▶ _Kaynak metin_

┄┄┄┄┄┄┄┄┄┄┄┄┄┄┄┄┄┄┄┄

ترجمة سورة السجدة

الترجمة التركية - شعبان بريتش

ترجمة معاني سورة السجدة باللغة التركية من كتاب الترجمة التركية - شعبان بريتش.
من تأليف: شعبان بريتش .

Elif Lâm Mîm.
Bu Kitab'ın, alemlerin Rabbi tarafından indirilmiş olduğunda asla şüphe yoktur.
Yoksa “Onu uydurdu” mu diyorlar? Hayır, O, senden önce kendilerine bir uyarıcı gelmemiş olan bir toplumu, belki hidayet bulurlar diye uyarman için Rabbi’nden gelen bir haktır.
Allah, gökleri ve yeri altı günde yaratmış, sonra da arşa istivâ etmiştir. Sizin O’ndan başka bir veliniz de şefaatçiniz de yoktur. Hâlâ düşünmüyor musunuz?
Gökten yere işi düzenleyip yönetir. Sonra sizin saydığınızla süresi bin yıl olan bir günde O’na yükselir (bu iş).

┄┄┄┄┄┄┄┄┄┄┄┄┄┄┄┄┄┄┄┄

▶ _Satırlar_
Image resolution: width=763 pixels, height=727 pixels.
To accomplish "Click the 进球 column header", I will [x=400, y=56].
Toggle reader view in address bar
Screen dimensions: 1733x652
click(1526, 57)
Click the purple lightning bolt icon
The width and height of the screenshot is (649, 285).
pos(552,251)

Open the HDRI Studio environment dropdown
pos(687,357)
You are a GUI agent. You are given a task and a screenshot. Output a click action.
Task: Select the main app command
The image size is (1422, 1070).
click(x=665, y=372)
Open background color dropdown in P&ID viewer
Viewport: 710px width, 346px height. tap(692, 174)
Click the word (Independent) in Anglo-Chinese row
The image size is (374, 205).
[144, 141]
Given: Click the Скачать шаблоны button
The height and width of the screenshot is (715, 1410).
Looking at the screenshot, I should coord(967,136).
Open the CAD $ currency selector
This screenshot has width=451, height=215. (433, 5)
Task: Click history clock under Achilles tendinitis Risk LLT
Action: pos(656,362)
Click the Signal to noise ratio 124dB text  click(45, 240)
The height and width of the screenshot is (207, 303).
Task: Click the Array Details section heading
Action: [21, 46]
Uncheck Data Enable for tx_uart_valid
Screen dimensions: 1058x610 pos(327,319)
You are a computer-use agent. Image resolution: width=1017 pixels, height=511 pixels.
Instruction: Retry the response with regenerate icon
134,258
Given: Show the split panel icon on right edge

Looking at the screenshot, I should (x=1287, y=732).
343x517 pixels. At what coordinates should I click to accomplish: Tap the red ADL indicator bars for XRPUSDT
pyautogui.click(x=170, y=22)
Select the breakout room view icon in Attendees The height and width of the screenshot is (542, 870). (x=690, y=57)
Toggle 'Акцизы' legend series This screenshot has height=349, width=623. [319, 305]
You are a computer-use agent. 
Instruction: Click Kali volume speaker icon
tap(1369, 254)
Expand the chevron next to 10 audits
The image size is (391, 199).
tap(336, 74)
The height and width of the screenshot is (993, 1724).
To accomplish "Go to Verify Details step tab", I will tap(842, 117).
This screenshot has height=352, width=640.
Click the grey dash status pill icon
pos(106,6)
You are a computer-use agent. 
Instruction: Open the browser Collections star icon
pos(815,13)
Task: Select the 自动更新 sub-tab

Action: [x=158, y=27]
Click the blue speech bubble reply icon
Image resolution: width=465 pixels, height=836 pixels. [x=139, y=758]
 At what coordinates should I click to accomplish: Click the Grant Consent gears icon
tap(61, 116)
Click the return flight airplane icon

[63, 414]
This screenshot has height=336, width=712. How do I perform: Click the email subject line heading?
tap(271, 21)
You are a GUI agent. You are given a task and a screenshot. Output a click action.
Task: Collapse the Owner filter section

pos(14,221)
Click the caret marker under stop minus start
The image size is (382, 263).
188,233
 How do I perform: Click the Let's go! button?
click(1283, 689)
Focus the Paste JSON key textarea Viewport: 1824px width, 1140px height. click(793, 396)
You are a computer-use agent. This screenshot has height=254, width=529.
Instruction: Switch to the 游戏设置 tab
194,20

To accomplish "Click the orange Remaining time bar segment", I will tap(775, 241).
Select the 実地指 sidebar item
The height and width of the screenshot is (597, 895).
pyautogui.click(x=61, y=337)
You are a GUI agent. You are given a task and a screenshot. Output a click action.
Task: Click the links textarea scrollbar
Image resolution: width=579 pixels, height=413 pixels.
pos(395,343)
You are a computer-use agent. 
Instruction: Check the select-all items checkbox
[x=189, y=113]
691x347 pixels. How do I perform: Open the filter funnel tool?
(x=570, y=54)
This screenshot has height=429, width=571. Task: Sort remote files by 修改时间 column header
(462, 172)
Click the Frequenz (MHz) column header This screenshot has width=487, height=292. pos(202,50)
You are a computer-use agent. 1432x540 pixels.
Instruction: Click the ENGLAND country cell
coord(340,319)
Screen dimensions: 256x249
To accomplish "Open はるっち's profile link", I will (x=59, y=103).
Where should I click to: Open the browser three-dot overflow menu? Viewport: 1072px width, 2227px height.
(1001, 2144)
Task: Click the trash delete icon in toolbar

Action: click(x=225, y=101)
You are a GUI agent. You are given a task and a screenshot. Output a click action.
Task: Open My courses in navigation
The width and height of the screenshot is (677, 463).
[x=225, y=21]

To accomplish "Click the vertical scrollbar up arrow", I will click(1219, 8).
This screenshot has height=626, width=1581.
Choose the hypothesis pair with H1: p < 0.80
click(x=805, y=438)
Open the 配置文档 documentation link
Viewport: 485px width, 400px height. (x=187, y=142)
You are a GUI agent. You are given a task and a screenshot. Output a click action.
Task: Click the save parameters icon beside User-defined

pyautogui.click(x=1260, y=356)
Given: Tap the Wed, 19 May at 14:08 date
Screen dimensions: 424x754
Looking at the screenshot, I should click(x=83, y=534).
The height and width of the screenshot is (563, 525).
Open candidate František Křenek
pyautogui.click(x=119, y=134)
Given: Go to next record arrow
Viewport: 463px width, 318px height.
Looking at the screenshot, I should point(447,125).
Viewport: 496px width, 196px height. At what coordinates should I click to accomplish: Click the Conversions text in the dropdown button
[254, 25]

┄┄┄┄┄┄┄┄┄┄┄┄┄┄┄┄┄┄┄┄

Secde suresi çevirisinden "ترجمة سورة السجدة" sözlerinden "gelen bir haktır." sözlerine kadar olan kısmı hiç değiştirmeden alıntılayın. Bu iş için satırlara ihtiyaç yoktur.

ترجمة سورة السجدة

الترجمة التركية - شعبان بريتش

ترجمة معاني سورة السجدة باللغة التركية من كتاب الترجمة التركية - شعبان بريتش.
من تأليف: شعبان بريتش .

Elif Lâm Mîm.
Bu Kitab'ın, alemlerin Rabbi tarafından indirilmiş olduğunda asla şüphe yoktur.
Yoksa “Onu uydurdu” mu diyorlar? Hayır, O, senden önce kendilerine bir uyarıcı gelmemiş olan bir toplumu, belki hidayet bulurlar diye uyarman için Rabbi’nden gelen bir haktır.